## WHAT YOU HAVE TO DO
Copy the lines of the data below word for word, starting at the line that contains "Given: Open the multi-chart layout grid icon" and continuing through the end of the data, with both ends included.

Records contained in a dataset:
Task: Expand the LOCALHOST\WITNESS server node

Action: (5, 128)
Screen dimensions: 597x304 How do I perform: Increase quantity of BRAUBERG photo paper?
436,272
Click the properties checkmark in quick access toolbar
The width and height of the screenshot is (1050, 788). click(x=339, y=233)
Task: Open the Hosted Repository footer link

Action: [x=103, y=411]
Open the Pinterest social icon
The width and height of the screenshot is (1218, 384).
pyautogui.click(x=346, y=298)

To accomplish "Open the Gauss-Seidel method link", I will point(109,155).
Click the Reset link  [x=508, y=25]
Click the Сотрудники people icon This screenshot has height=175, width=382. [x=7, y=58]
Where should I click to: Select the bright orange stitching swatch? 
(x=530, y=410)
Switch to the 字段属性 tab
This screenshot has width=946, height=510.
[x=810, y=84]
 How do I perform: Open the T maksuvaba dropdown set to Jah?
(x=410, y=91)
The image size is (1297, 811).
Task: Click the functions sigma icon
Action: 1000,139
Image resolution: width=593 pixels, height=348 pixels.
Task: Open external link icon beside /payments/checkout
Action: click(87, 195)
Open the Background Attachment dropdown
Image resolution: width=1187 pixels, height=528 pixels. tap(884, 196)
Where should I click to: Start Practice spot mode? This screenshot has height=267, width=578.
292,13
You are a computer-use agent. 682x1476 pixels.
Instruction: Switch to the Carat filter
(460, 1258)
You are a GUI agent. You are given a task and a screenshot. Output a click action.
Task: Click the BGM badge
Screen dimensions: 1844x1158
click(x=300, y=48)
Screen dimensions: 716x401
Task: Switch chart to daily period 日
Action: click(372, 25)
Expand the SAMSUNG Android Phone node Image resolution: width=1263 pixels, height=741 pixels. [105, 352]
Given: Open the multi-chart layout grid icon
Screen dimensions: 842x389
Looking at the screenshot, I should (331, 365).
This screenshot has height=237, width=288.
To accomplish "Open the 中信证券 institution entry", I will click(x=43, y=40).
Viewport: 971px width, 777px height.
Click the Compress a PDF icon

## THE RESULT
Given: Open the multi-chart layout grid icon
Screen dimensions: 842x389
Looking at the screenshot, I should (331, 365).
This screenshot has height=237, width=288.
To accomplish "Open the 中信证券 institution entry", I will click(x=43, y=40).
Viewport: 971px width, 777px height.
Click the Compress a PDF icon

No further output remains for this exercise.